Community reception — signals, not verdicts
Developer reaction on X after launch was strongly positive. Treat these as pointers for your eval queue, not production decisions:
Jun Song (Qwen ambassador, local LLM ecosystem) — informal agent ranking after hands-on tests:
xjdr (AI infrastructure): "k2.7 has been extremely impressive so far (as was k2.6 before it). Fantastic job Moonshot team."
Noctus: "Some of the things it pulls off in a single shot are absurd."
POM: "GLM 5.2 and Kimi 2.7 are another impressive leap forward—feeling around GPT5.4/Claude 4.6-level."
International Cyber Digest (Fable ban context):
"While the US is restricting and banning its frontier AI models, the Chinese are open-sourcing theirs."
Community rank ≠ SWE-bench Verified. Run 500 real tickets from your backlog before switching production defaults.
Modified MIT license — what to verify
Open weights under Modified MIT are more permissive than CC-BY-NC, but Modified means Moonshot added terms beyond standard MIT. Before commercial deployment:
Read the full license in the Hugging Face repo README
Check attribution requirements
Confirm redistribution rules for fine-tunes and derivatives
Align with your legal/compliance team if you ship customer-facing products
Self-hosting removes per-token API cost but adds hardware, ops, and security ownership — same trade-off as any open MoE at trillion-parameter scale.
The Fable 5 context — Day 18 and counting
K2.7-Code launched on June 12, 2026 — the same evening Anthropic disabled Fable 5 and Mythos 5 globally. As of June 30 (Day 18):
Fable 5 remains offline for general users (live status)

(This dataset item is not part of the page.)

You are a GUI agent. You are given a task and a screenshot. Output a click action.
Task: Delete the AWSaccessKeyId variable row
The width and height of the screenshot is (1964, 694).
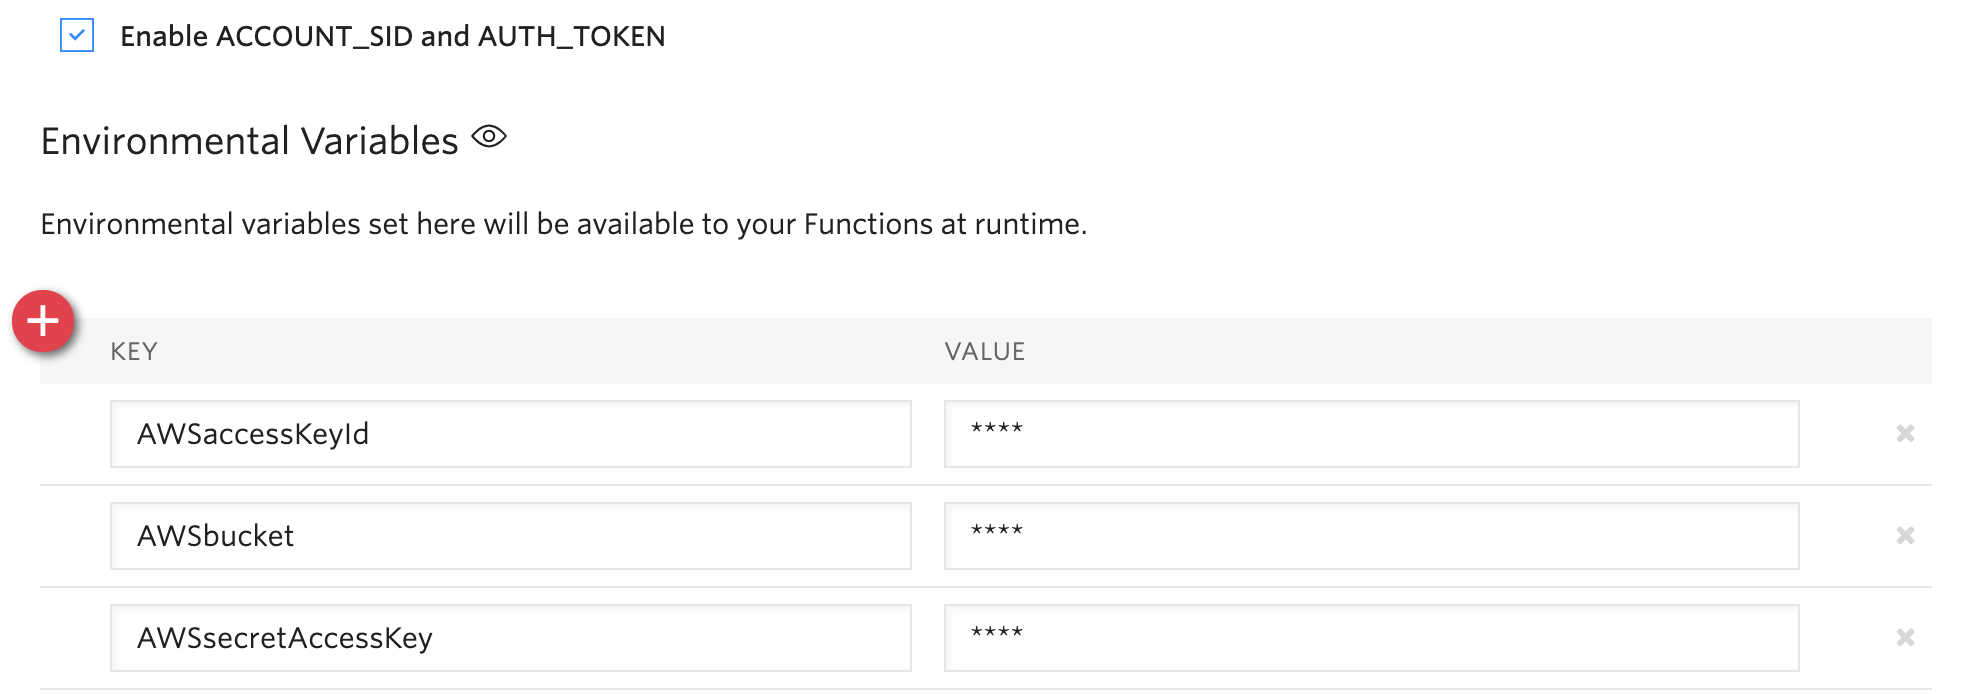[x=1905, y=434]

Mythos 5 partially restored for US Annex A critical-infrastructure orgs only
Axios reporting (June 27) suggested a near-term Fable lift — unconfirmed after the weekend
International developers in Europe, the UK, and India still have no bilateral restoration path
K2.7-Code does not "replace" Fable for every workload — community tests still rank Fable above K2.7 when Fable was available. It does provide an unrestricted open-weight coding frontier while US policy negotiates the Anthropic models back online.
Same-week agent infrastructure: Cursor for iOS and X hosted MCP — many teams pair Kimi/GLM for model inference with Cursor/MCP for harness and data plane. June 30: Meituan shipped LongCat-2.0 — 1.6T MoE, 48B active, Terminal-Bench 70.8 — another open-weight entry in the same ladder.

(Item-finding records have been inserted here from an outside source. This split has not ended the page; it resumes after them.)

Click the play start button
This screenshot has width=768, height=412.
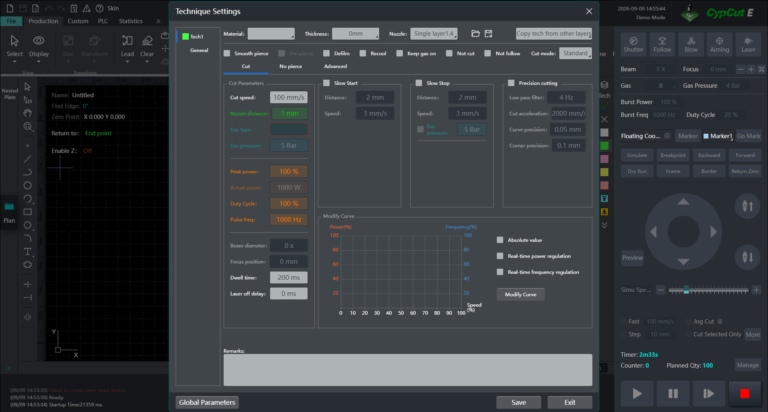click(x=637, y=393)
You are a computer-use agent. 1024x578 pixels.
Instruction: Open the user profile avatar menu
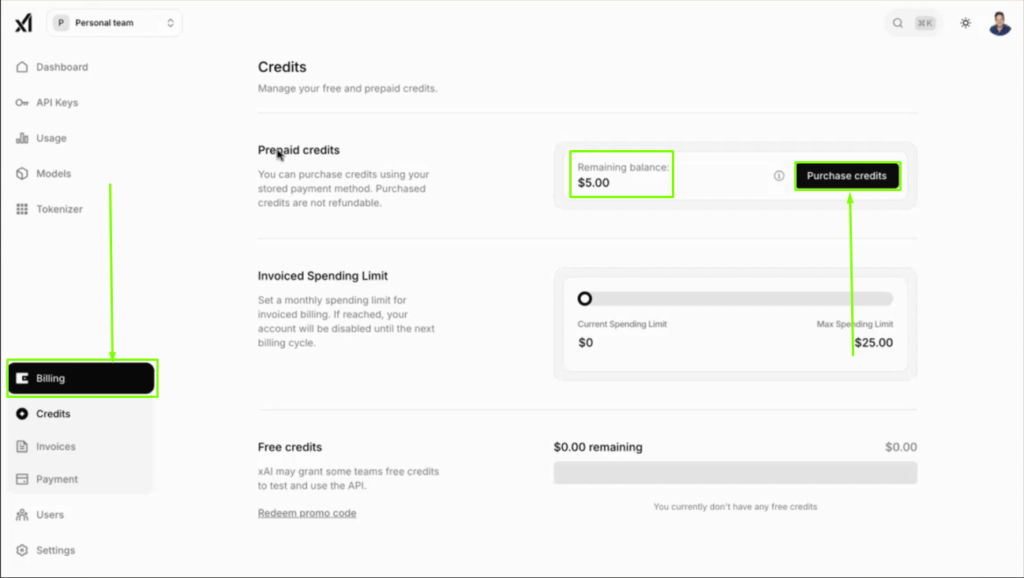(x=999, y=23)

Production evaluation checklist
If you are benchmarking K2.7-Code against Opus 4.8 or a pre-ban Fable baseline:
Task distribution — agent loop completion rate, tool-call accuracy, single-shot generation on your repo layout
MCP harness — if you use Notion/GitHub/Postgres tools, run the same suite you would on Claude Code with MCP
Context utilization — does coherence hold at 80K, 120K, 200K tokens on your longest real traces?
Thinking token budget — measure tokens per solved task vs K2.6 and vs Opus; the 30% claim is vendor-reported
Latency — API p95 under your concurrency; self-hosted throughput with your GPU config
License — Modified MIT compliance for your shipping model
Fallback — keep Opus 4.8 or OpenRouter Fusion routing for regression comparison
Bottom line
Kimi K2.7-Code is a credible open-weight frontier coding model — not because Moonshot says so, but because the architecture (1T MoE, 256K, mandatory thinking), agentic benchmark direction (especially MCP Mark vs Opus), pricing, and license form a coherent package for teams building long-horizon software agents.
It launched the same day as the Fable 5 ban — and eighteen days later, that ban is still driving international developers toward open Chinese coders while US negotiations continue.
Do not trust our summary or Moonshot's tables alone. Download the weights or hit the API. Run your eval. The benchmark that matters is the one on your codebase.
Kimi K2.7-Code specs, benchmarks, and pricing accurate as of June 30, 2026 per Moonshot's official resource page. Verify Hugging Face repo, API rates, and license terms before production deployment.